All this is merely a side diversion—even Guiseppe Bazzani’s La Fille de Jephté which owes much to Rubens—to the immense halls of Delacroix. Splitting these two wings is a salle with the ceiling I photographed, and Léopold Robert’s L’Arrivée des Moissonneurs dans les marais Pontins. I think this work sets some of the tone for the pair of galleries, monumental yet thematically mundane; artificial and staged yet not impossible that a photographer might capture the same. As I’ve been writing these six posts, I’ve been researching the artists, their paintings, filling in gaps, sometimes wondering if a choice of word might be acceptable has led me off on half an hour of reading and searching. It’s surprising how little information there is outside of Wikipedia, and how much there is there on even seemingly minor artists. So my question looking at this painting was, “Are these harvesters Romani?” and the answer is I don’t know.

The big one in the first hall is Théodore Géricault’s Le Radeau de la Méduse. I looked at it and went, “Oh! That one! That one? Really?” like I couldn’t believe the painting I’ve seen in so many books was the one in front of me, as if it should permanently remain a reproduction. But nope, there it is in all its vast 7 metres by 5 metres enormity. I only photographed it because I wanted my version—many of the works in these two rooms were partly glared out, and they’re all on such a different scale of huge, like photographing landscape or architecture.

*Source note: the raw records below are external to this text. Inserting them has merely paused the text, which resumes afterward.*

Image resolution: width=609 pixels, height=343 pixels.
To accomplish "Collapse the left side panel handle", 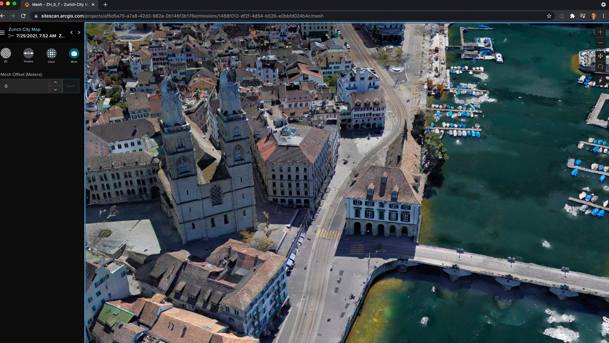I will [87, 198].
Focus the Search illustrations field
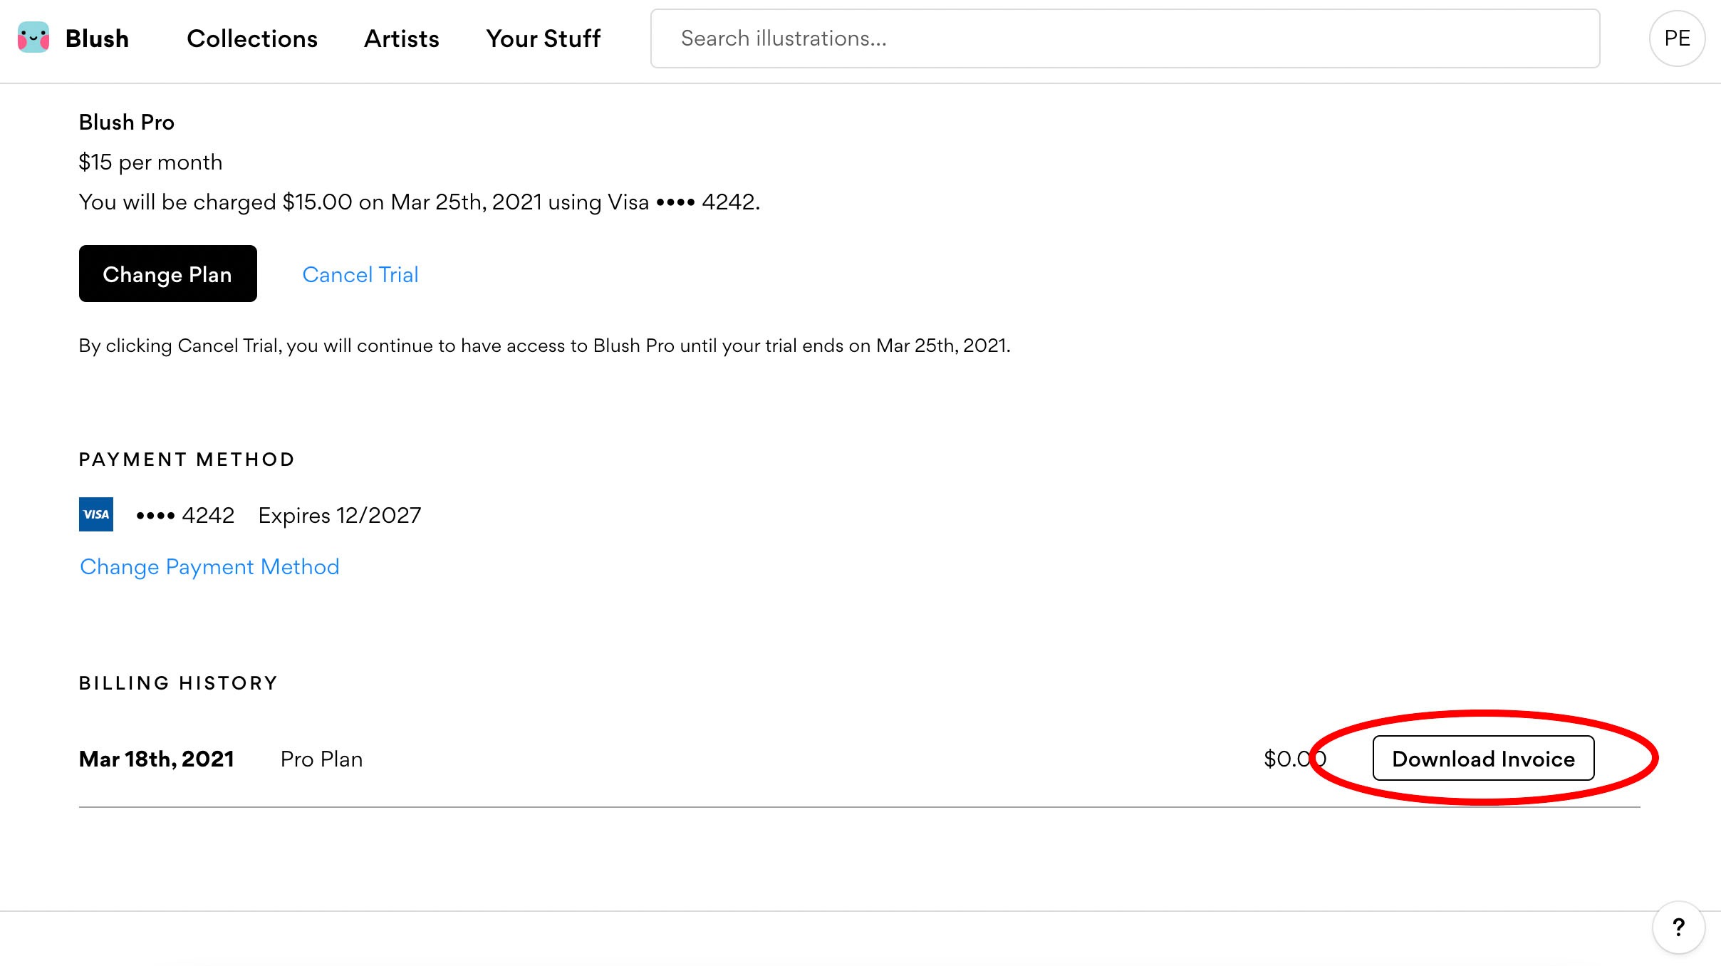This screenshot has width=1721, height=966. pyautogui.click(x=1125, y=38)
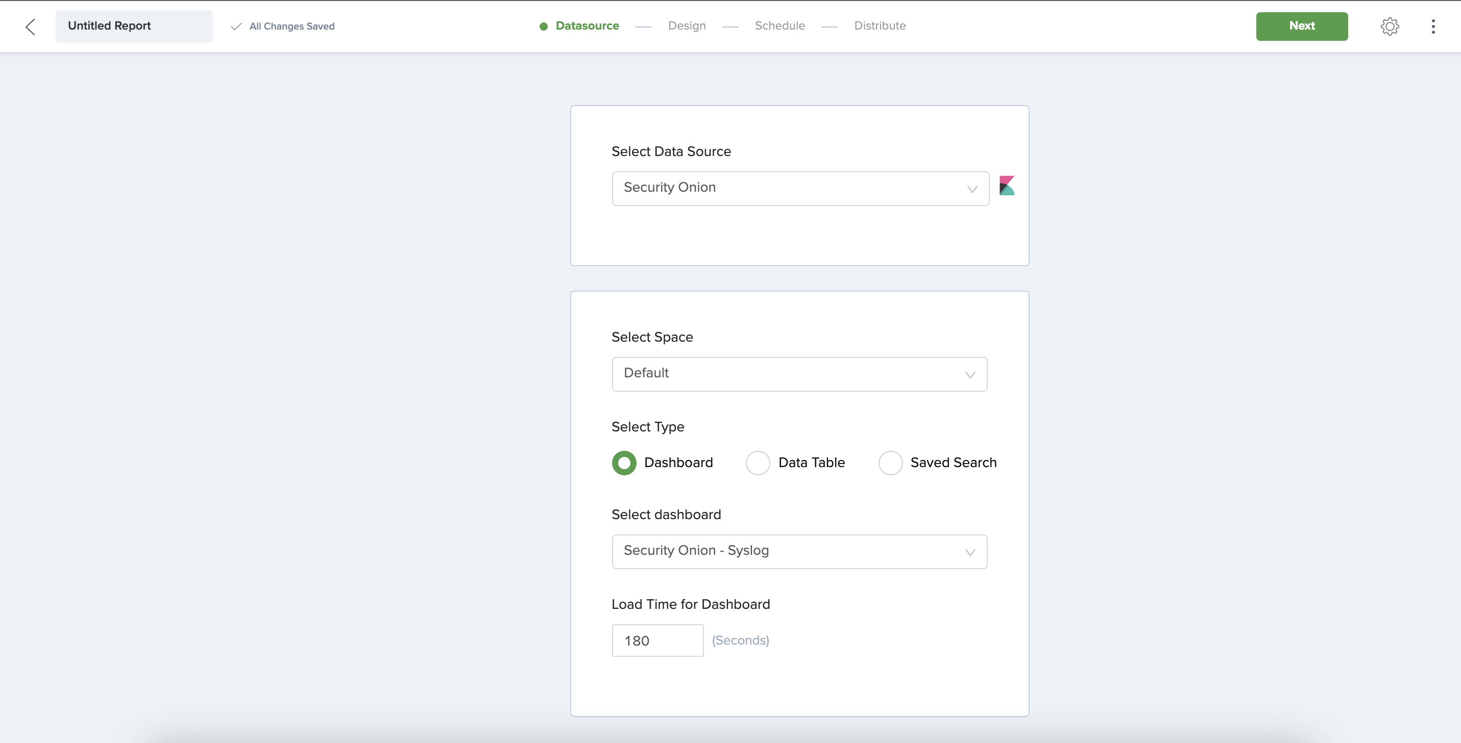Click the Untitled Report title field
The width and height of the screenshot is (1461, 743).
134,26
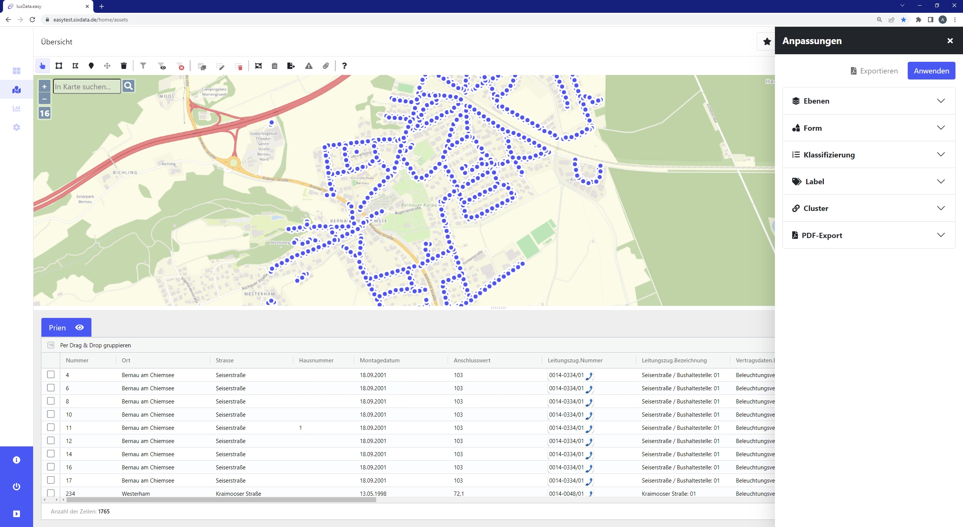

Eugène Delacroix’s preoccupation is an Arab and North African Orientalism. His smaller works are less afflicted by the bombast of these large ones, like Scène des massacres de Scio; familles grecques attendant la mort ou l’esclavage again like Robert’s sliding between monumental and quotidian, so overly posed yet with one moment of impossible movement. He’s got nothing on Goya when it comes to the horrors of war. There’s something sexual in the way destroyed bodies lie in their arriving death, I saw the same in his Mort de Sardanapale (one of the hardest to photograph), it’s gentle and delicate, and even looking closely uncertain whether it wants to be an orgy or massacre.

One other, so embedded in my memory, like I’ve seen it for millennia, and it’s as old as ancient Greece, Jacques-Louis David’s Les Sabines. These paintings it’s complicated for me to say anything of, being as they are such loci in European culture. For me it’s that I can approach them closely, look at the details, the brushwork, observe it in a way impossible in a print. And these works—as I keep saying— are vast. Les Sabines is average, merely a bit under four metres high by a bit more than five metres wide, and in that is a lifetime for an audience. Do I feel by seeing a painting it makes me more of an authority? Perhaps not as when I see the smaller, minor works. I’m pretty sure the art of this whole period of Europe, of colonialism, Empire, up to and through the 20th century fills me with dread which I never experience in mediæval art. It implicates us now in the future it proposed, and nothing in it offers a possibility for us getting out in one piece.

Ok, away from all that, one last painting: Jacques-Louis David’s La Marquise d’Orvilliers, née Jeanne-Robertine Rilliet. I looked at her in between visits to Les Sabines and I reckon she’d be well awesome for a night of boozing.

From here, out of the chaos of Italian and French painting and into the dead quiet, empty French & Northern European Sculpture of the 12th to 16th Centuries.